The point being that lots of organized interests by now are attuned to the U.S.’s unworkable, unenforceable, chaos-producing border policies. The Transnational Institute points out that the 13 biggest border security companies’ top employees contributed three times as much in 2020 to Mr. Biden as they did to Mr. Trump—$5,364,994 vs. $1,730,435. The statistic nobody keeps is how many would-be immigrants lose their deterrence bet, dying at the hands of traffickers, or in the Sonora desert or the Rio Grande. The Mexican government once estimated that 450 die annually on either side of the border.
The Biden strategy seems not devised to improve matters, if there’s any strategy at all. The administration has only incited a fresh flood of risk takers. If there’s a strategy, it may be a political strategy—the same as seen behind two gun-control bills last week passed by House Democrats. Cram as many gestures to the left as possible into the administration’s first weeks in hopes of changing the subject when next year’s Congressional midterms roll around.
Hope too that Congress’s and the Fed’s unlimited spending will coincide with a post-pandemic boom that an amnesiac media and public will interpret as the universe shining on Mr.
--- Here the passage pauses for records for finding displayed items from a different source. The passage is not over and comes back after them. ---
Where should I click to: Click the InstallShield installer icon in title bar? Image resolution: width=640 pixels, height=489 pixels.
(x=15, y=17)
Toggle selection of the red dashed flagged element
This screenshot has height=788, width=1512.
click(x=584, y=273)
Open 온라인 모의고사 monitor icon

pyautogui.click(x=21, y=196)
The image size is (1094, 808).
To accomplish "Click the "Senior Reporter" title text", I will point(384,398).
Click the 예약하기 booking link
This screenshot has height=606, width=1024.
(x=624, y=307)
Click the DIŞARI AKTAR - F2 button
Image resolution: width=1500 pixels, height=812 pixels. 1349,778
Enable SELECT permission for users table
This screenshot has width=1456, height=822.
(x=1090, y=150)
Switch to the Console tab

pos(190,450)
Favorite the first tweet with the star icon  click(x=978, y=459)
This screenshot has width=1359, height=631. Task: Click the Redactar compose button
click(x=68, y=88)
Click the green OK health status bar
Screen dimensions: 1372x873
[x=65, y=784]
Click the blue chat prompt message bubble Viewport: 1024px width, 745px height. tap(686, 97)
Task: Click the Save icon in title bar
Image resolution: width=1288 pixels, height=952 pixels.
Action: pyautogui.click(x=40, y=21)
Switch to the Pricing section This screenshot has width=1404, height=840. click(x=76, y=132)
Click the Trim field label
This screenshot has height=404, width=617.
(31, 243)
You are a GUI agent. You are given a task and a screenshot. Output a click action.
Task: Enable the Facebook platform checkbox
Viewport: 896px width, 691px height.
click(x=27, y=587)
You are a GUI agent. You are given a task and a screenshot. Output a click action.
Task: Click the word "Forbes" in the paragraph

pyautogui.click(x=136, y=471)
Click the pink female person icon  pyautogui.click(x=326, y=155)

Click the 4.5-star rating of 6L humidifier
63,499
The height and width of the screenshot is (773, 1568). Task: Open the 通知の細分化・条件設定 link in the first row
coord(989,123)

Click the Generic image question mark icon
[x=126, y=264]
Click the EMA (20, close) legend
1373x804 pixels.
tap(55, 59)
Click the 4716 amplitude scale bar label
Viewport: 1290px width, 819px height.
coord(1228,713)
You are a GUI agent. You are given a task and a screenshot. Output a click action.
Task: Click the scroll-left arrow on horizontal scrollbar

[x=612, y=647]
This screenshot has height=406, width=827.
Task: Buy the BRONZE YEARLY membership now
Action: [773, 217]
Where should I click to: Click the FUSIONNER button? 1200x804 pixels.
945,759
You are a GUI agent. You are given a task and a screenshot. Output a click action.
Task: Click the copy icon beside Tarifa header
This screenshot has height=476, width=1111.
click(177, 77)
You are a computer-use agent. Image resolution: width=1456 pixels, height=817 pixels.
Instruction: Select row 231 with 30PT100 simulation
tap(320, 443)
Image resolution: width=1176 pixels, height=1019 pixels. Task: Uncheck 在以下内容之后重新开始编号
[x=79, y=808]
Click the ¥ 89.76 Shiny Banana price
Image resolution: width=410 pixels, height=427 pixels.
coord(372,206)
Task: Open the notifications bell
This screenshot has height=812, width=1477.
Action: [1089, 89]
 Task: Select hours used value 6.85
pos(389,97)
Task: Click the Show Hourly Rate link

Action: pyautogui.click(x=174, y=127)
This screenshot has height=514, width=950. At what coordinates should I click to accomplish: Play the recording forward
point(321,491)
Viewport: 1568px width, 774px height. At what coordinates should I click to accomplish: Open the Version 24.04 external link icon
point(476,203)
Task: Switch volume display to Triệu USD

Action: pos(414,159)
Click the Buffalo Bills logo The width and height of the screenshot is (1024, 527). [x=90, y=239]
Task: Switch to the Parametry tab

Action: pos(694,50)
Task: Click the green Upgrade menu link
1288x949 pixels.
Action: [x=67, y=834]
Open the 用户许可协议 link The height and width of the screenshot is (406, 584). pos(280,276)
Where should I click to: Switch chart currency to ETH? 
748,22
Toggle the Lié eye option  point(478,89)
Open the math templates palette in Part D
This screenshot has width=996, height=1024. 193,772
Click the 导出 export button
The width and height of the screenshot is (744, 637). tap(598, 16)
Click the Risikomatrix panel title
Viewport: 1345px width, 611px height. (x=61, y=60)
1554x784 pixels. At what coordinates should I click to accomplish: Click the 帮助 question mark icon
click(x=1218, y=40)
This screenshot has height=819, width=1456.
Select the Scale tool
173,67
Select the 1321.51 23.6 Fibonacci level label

Biden after the Trump darkness.
Ironically, the image-obsessed Mr. Trump did seem to care about concrete outcomes: a decline in border arrests, higher wages for unskilled workers, billions in tariffs collected from buyers of Chinese imports, vaccines—as if Mr. Trump mistily suspected there was a real world and a president could affect it. If Mr. Biden has such notions, he might hold a press conference to let us know.